I think I just need to write in order to stay (relatively) sane. I need to read – I cannot imagine a day without reading – and I need to make up stories and think about characters and explore scenarios in my mind. It’s just part of who I am, and I wouldn’t be able to to be me if I didn’t do it. I love children’s books – I think the idea that children’s writers write for the child inside them is probably very true for me. I do also love adult books too, fiction and non-fiction. Basically, I love books and reading and writing them!  I think I do feel there is a moral, religious component, in that I think there are some stories which need to be told, and perspectives that need to be shared, and that story telling can help develop empathy in the story teller and the person who reads or hears the story, and make the world a better place! I think there are writers who have transformed and changed my world for the better  and I would love to do the same for others. I feel so amazed and honoured that I am going to be a published author, and grateful to my agent and publishers for making that happen.

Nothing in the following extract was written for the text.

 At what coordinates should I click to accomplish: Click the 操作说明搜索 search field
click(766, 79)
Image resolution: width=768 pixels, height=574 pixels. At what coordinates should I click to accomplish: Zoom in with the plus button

  1. How does my writing process work?

I think it comes out of reading lots and noticing what HASN”T been written and what I would like to read. It can come also from odd facts linking with longstanding preoccupations – so that, for example, ‘Girl with a White Dog’ comes from always thinking that the Holocaust was awful and wondering if I would have been brave enough to do anything to stop it. It comes from reading and listening to the news and worrying about the headlines. It comes from reading lots of children’s books set in the second World War and then one day, reading a tweet linking to an article about the Nazis having a College for Dogs. That led to me buying a book about ‘Remarkable Dogs’, which led to me buying another about animals in Nazi Germany and then looking on the web, and going to London to an exhibition at the Weiner library of school books and games played with by ‘Aryan’ children in Nazi Germany, and watching lots of films and documentaries and reading as many books as I possibly could about the era. Oh – and also reading lots of fairytales! I then  wrote a lot of the book using a main character in 1930s Germany and trying to make it like a fairytale, but that didn’t quite work, so it had to be completely re-written and set now, with a mystery set in the past. It also involved me going to Germany for the weekend with my friend and visiting Dachau.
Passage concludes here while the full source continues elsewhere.